>>>

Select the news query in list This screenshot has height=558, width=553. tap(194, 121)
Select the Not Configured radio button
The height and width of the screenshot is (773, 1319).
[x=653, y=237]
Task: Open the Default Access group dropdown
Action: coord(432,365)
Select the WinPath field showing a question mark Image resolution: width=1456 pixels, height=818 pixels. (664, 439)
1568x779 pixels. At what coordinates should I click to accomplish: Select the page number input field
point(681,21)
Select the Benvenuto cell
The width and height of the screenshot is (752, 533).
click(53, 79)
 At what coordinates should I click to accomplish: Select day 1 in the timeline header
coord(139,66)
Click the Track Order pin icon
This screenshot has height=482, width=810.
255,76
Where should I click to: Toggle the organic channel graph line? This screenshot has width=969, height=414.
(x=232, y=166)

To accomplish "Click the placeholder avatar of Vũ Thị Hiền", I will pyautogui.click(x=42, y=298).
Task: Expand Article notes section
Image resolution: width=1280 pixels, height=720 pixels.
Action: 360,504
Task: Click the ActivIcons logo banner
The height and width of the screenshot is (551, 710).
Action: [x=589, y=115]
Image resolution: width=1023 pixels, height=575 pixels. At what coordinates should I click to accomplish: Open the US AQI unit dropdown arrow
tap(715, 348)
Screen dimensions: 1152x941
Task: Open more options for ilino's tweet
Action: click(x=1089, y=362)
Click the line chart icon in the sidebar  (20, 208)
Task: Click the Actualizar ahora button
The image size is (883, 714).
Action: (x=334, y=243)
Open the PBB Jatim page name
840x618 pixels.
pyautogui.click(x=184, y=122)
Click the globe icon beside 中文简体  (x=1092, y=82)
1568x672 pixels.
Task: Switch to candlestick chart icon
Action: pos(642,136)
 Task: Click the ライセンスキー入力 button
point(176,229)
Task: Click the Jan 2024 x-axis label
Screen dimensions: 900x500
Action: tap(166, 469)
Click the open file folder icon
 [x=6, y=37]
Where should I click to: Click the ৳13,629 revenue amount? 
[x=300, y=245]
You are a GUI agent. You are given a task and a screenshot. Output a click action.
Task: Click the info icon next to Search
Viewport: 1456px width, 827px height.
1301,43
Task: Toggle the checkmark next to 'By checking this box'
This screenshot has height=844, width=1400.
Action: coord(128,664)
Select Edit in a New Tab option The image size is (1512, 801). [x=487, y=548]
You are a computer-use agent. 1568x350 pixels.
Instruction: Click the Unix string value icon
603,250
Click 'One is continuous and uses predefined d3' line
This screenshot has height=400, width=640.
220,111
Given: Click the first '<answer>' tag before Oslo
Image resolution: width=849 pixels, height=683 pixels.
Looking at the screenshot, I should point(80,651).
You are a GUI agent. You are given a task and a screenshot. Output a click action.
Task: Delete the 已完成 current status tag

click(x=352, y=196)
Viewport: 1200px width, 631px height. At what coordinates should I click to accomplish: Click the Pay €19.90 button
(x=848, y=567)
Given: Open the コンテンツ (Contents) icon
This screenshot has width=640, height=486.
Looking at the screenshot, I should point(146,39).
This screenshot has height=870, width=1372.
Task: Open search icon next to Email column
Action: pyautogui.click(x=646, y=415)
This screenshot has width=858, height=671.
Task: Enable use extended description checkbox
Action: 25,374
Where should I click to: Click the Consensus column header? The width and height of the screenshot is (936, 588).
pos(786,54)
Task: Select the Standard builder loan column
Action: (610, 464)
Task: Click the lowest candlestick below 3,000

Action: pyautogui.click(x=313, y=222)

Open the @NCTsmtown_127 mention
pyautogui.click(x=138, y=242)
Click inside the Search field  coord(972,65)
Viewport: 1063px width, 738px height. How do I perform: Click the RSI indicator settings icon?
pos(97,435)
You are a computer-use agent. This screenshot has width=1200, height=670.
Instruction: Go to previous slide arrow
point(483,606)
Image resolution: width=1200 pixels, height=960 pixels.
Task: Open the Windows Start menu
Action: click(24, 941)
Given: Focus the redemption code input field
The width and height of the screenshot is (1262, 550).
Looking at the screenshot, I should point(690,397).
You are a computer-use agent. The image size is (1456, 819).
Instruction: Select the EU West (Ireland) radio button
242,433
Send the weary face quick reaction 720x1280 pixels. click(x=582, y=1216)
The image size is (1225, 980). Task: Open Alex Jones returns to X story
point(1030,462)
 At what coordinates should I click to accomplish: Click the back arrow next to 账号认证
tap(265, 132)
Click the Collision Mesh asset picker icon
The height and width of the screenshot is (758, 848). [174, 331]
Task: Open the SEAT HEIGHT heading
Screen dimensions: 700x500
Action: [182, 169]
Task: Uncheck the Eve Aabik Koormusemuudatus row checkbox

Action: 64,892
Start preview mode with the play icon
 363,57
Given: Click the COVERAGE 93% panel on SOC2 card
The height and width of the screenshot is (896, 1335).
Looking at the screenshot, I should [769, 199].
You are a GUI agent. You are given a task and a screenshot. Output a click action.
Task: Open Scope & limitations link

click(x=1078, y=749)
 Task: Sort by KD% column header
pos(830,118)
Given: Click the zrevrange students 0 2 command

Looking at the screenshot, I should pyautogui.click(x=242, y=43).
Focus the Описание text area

<<<

Problem description: Show each line above that contains the string "button", treating uppercase and lowercase as different.

The solution:
Select the Not Configured radio button
Task: Click the Actualizar ahora button
 Task: Click the ライセンスキー入力 button
Viewport: 1200px width, 631px height. At what coordinates should I click to accomplish: Click the Pay €19.90 button
Instruction: Select the EU West (Ireland) radio button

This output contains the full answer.